Centrality-based nearest-neighbor projected-distance regression (C-NPDR) feature selection for correlation predictors with application to resting-state fMRI of major depressive disorder

Abstract

Abstract Background. Nearest-neighbor projected-distance regression (NPDR) is a metric-based machine learning feature selection algorithm that uses distances between samples and projected differences between variables to identify variables or features that may interact to affect the prediction of complex outcomes. Typical bioinformatics data consist of separate variables of interest like genes or proteins. In contrast, resting-state functional MRI (rs-fMRI) data is composed of time-series for brain Regions of Interest (ROIs) for each subject, and these within-brain time-series are typically transformed into correlations between pairs of ROIs. These pairs of variables of interest can then be used as input for feature selection or other machine learning. Straightforward feature selection would return the most significant pairs of ROIs; however, it would also be beneficial to know the importance of individual ROIs.

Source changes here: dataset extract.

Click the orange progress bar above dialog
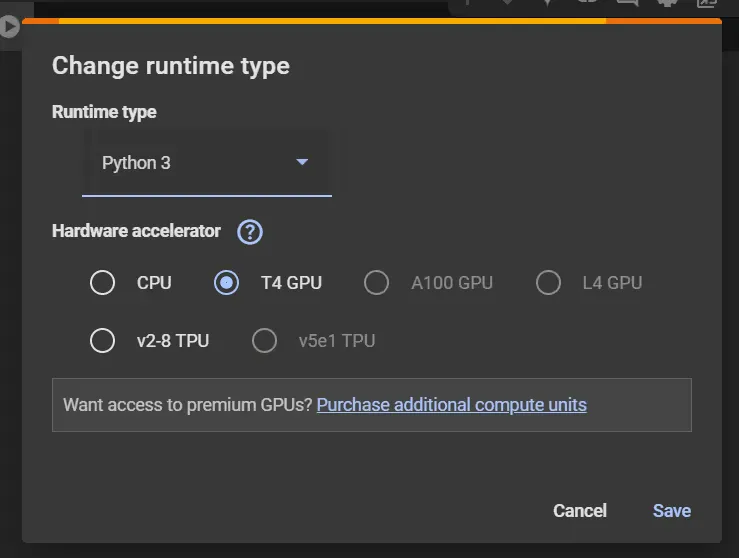This screenshot has height=558, width=739. (x=372, y=21)

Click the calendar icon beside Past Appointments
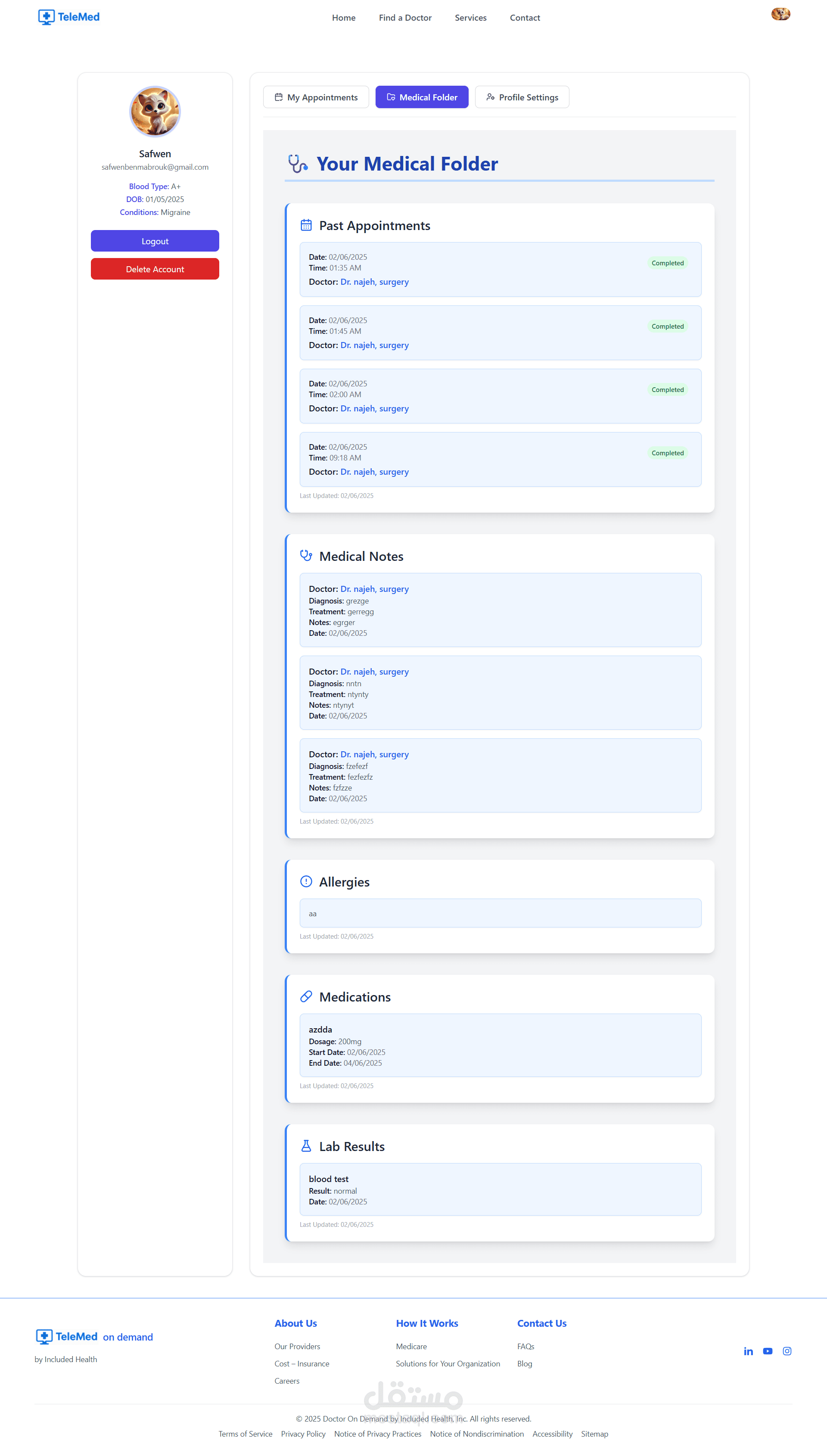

Results. We extend NPDR to compute the importance of individual ROIs from correlation-based features. We present correlation-difference and centrality-based versions of NPDR. The centrality-based NPDR can be coupled with any centrality method and can be coupled with importance scores other than NPDR, such as random forest importance. We develop a new simulation method using random network theory to generate artificial correlation data predictors with variation in correlation that affects class prediction. Conclusions. We compare feature selection methods based on detecting functional simulated ROIs, and we apply the new centrality NPDR approach to a resting-state fMRI study of major depressive disorder (MDD) and healthy controls. We determine that the areas of the brain that are the most interactive in MDD patients include the middle temporal gyrus, the inferior temporal gyrus, and the dorsal entorhinal cortex. The resulting feature selection and simulation approaches can be applied to other domains that use correlation-based features.